Julia Cameron. The Sound of Paper: Starting from Scratch.
Tarcher/Penguin; 2004. 315 pp.

*

I could doubtless think up several rather obvious wordplays on the title and subtitle of this book to lead off a dis of it, but that would be as sophomoric as the "book" itself, so I'll resist and leave it to your creative imagination. But I'm proud to report that I neither bought this book or sent off for a review copy; I checked it out from the public library, for one night, and no matter who you are or how insecure and/or creatively challenged, even that isn't worth your time and is, in fact, something of an insult to your inner facilities.

There's a sense in which I liked The Artist's Way, and it certainly helped many people, some of then accomplished professional writers and artists personally known to me. If what you need is a creative jump-start, or more discipline in your writing life, or a way to include your creative side into your hectic multi-tasking life, look into it. But after Cameron (or her publisher) released The Morning Pages Journal, a blank book with Celestial Seasonings tea-box feel-good aphorisms on each page which cost as much as the original book itself, and then the rehash called The Vein of Gold, what gives? Unabashed commercialism had been taken so far it crossed even its own "boundaries"—it compromised and diminished the very Creative Principle Cameron espoused to promote.

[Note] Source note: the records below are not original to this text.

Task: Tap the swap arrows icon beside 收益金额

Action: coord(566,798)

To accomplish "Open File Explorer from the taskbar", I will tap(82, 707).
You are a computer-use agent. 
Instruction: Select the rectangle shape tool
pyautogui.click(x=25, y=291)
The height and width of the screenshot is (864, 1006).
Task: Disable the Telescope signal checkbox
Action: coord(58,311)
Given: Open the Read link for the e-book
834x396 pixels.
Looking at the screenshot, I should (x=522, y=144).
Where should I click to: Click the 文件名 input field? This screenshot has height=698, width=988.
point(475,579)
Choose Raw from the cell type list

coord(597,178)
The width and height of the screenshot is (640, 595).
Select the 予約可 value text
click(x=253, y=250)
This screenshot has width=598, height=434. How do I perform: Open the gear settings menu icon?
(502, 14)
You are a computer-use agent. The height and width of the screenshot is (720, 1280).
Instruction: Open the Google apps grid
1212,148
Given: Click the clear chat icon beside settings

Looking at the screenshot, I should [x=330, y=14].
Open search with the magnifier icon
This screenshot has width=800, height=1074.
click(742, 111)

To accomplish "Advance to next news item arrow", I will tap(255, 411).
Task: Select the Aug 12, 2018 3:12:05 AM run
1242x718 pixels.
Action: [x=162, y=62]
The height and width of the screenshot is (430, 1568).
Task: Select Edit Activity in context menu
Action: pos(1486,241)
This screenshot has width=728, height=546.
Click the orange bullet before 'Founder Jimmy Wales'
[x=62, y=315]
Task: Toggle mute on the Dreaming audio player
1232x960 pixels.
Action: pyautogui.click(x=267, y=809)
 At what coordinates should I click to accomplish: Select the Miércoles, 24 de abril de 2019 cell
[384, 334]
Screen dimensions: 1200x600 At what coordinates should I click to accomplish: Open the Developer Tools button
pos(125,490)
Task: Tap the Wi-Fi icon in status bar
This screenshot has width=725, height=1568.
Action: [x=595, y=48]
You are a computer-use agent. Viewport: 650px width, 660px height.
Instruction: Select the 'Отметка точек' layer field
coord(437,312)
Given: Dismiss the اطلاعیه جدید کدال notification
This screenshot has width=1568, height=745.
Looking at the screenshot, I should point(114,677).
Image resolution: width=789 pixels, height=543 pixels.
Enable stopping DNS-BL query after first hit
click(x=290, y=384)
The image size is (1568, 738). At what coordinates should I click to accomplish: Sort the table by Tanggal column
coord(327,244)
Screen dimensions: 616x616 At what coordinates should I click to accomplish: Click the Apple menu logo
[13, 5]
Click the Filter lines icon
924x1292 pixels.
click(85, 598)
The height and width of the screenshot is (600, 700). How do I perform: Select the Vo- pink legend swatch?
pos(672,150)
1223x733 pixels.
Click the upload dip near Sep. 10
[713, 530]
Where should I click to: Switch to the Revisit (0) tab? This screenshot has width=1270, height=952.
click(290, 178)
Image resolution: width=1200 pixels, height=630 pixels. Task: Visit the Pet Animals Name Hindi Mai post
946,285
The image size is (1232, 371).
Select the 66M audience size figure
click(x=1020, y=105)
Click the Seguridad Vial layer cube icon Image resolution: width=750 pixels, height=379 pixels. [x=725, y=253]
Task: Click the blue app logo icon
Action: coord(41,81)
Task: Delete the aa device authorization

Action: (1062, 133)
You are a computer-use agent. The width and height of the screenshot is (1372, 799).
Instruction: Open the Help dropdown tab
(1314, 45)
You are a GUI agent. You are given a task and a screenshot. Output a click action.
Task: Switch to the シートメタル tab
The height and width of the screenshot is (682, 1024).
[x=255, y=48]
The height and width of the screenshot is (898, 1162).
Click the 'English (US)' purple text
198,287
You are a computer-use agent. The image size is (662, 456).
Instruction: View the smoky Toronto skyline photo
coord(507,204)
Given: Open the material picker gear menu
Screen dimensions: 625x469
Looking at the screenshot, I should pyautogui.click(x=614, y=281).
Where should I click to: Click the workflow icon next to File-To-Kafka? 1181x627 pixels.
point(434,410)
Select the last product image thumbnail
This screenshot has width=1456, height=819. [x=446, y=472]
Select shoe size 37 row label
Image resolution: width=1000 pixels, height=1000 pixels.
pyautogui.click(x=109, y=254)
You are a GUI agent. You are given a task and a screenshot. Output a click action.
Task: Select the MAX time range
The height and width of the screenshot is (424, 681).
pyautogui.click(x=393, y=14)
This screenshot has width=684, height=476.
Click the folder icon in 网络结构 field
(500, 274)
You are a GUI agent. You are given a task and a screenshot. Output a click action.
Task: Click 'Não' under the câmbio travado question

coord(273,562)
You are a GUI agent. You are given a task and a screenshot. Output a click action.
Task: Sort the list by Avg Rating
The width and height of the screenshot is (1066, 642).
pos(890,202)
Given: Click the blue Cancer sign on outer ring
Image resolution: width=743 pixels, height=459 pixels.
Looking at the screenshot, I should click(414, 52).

Now, we have it all again, a feel-good book/workbook, with nothing at all new, for something like the seventh or eighth time in ten years. I find it insufferable and somehow inexcusable—like Rick Warren's The Purpose-Driven Life workbook/sequels in their field (whatever that is), this just gets worse and worse, more and more diluted—and Cameron is a horrible writer, self-satisfied in her own privileged mediocrity. I see no reason for anybody to read any of it, much less purchase it, and I don't care what anybody says—Cameron and her ilk have already "sold out", have no integrity left, and are proceeding to sell all that's left—their souls.

I'll hold on to mine.

 

Peter Carey. My Life as a Fake.
Knopf; 2003. 266 pp.

* * * *

Worthy of the Booker Prize or some other such major award, My Life as a Fake is perhaps the finest contemporary novel I've read in the past three or four years.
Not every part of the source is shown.